Just ordered another one from ebay. Love the thing. I even run angles with it. 63 bucks shipping tax and duty to my door u cant go wrong.


----------



## PrecisionTaping (Feb 2, 2012)

gam026 said:


> Just ordered another one from ebay. Love the thing. I even run angles with it. 63 bucks shipping tax and duty to my door u cant go wrong.


Exactly! And ya, I run angles with it too. They are awesome little tools man!


----------



## Muddauber (Jan 26, 2008)

rockdaddy said:


> Bazookas are great if you can put up with cleaning them every hour and making sure you clear the jams.


 
Why would one have to clean it every hr. ? And what is a jam ?:blink::laughing:


----------



## 2buckcanuck (Jul 9, 2010)

PrecisionTaping said:


> Like rockdaddy said.
> This is the best bang for your buck right here!
> http://www.walltools.com/homax-6500-drywall-taping-tool-banjo.html


Did you buy stocks in homax or something:yes:

Buying a horse and buggy would give me bang for my BUCK, and it will me to point A and B also. But it's not as productive as a vehicle. Plus a vehicle is a stand alone unit, well like the horse and buggy, you better toss in a pair of stilts to make it more useful (banjo + stilts):yes:

Plus taper2 is looking for advice on buying a used "GODzooka". not a which is better battle.

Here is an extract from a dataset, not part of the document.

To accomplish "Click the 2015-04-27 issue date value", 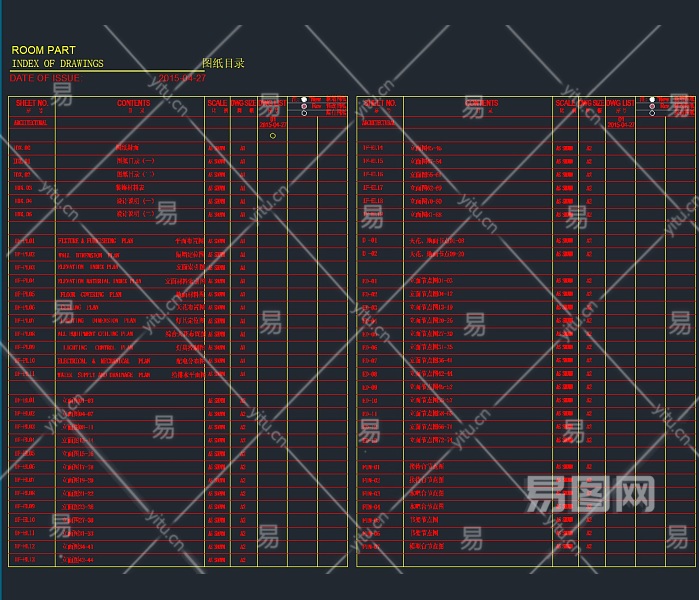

Besides, a real taper knows who it's god is......

Hail "GODzooka"


----------



## chris (Apr 13, 2011)

Horse and buggy? Cmon 2buck,that is not a fair comparison. If your comparing banjos to bazookas then atleast use a real banjo for comparison. Bazookas are a great tool in many situations, just not all. Ive been taping for 20plus years and have never used a bazooka. I guess I will have to put a vid up showing how efficient a real banjo is in the hands of a pro, from changing roll to fill up and doing angles. I know its off topic just have to stick up for the Kraft banjo. And to respond to the stilts part, the wiper has to be on stilts unless you are one of the taper dudes that wipe from the ground with a knife on a stick


----------



## 2buckcanuck (Jul 9, 2010)

chris said:


> Horse and buggy? Cmon 2buck,that is not a fair comparison. If your comparing banjos to bazookas then atleast use a real banjo for comparison. Bazookas are a great tool in many situations, just not all. Ive been taping for 20plus years and have never used a bazooka. I guess I will have to put a vid up showing how efficient a real banjo is in the hands of a pro, from changing roll to fill up and doing angles. I know its off topic just have to stick up for the Kraft banjo. And to respond to the stilts part, the wiper has to be on stilts unless you are one of the taper dudes that wipe from the ground with a knife on a stick


 horse and buggy in price comparison
never seen a banjo ran until coming to the site. I will admit there a lot better than i thought they would be. But still. The bazooka in the hands of a master.its going to win. Plus it's too hard to comment from my cellphone. So later


----------



## taper2 (May 13, 2012)

thanks guys , I may have been overthinking this bazooka thing but that little homax banjo it may work ok but that whole " Plastic thing" is a big turn off . if that wheel system was available for a heavy duty banjo, I would buy it immediately . as an example do you think that the G2 flat boxes with a plastic blade holder are the must have ? sure they are cheap but i think in the end u get what u pay for . Not Knocking anyone who likes it ,but in the end why are we working if we can't buy what we want . A tool should be able to stand up to everyday use , and if you start buying back ups so when they break you can still keep working was it money well spent?


----------



## Capt-sheetrock (Dec 11, 2009)

I ran banjo's for 20+ years before I got a zooka. I can run a banjo with the best of em. However,,, a zooka will smoke a banjers arse, any day of the week. 

Nuff said !!!!!!!!!!!!


----------



## taper2 (May 13, 2012)

I bet ,how many feet of tape can u run before a refill on bazooka ?


----------



## Capt-sheetrock (Dec 11, 2009)

taper2 said:


> I bet ,how many feet of tape can u run before a refill on bazooka ?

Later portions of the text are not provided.